◆ **Work instructions**:
Only one stretch of the listing below is wanted. Begin at the line that has "Task: Click the red -14:00 timer badge", stop after the line that has "The image size is (1568, 780).", and repeat every line in between exactly.

Top of Data for processing

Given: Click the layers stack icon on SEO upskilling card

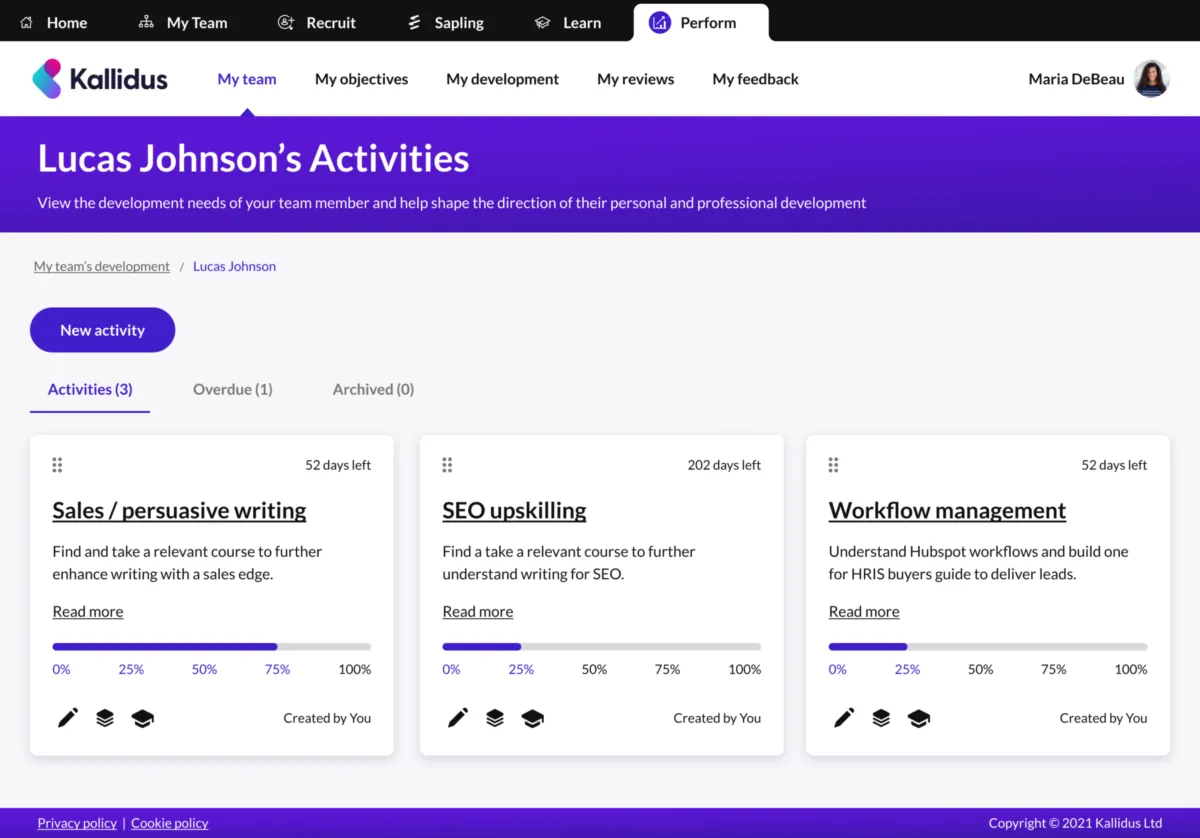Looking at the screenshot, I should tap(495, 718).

Bottom of Data for processing
Top of Data for processing

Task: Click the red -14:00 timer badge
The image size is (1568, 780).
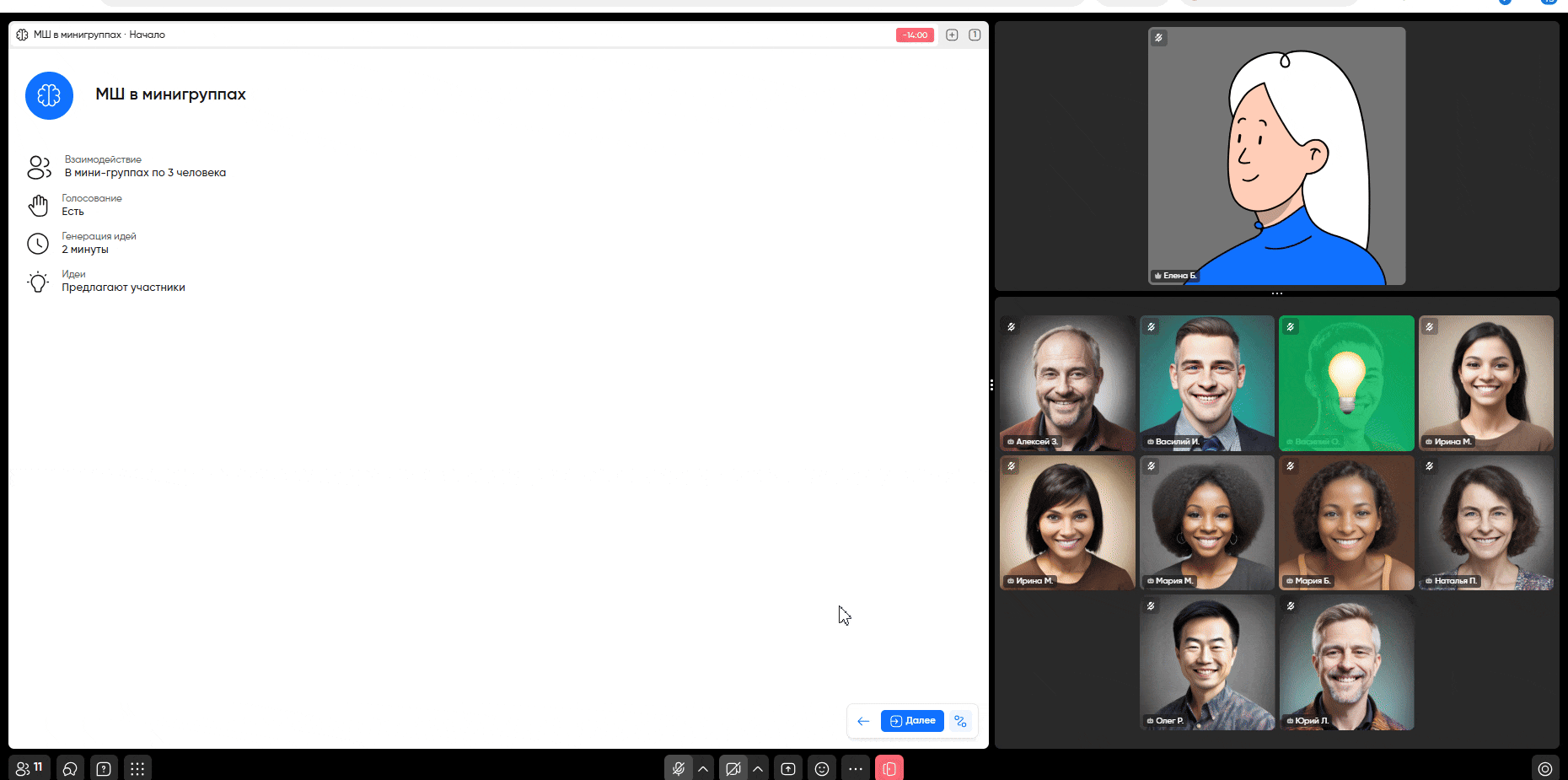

Bottom of Data for processing
Top of Data for processing

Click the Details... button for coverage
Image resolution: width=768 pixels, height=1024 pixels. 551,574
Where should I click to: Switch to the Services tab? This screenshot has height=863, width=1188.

Bottom of Data for processing

◆ **Exercise result**:
Task: Click the red -14:00 timer badge
The image size is (1568, 780).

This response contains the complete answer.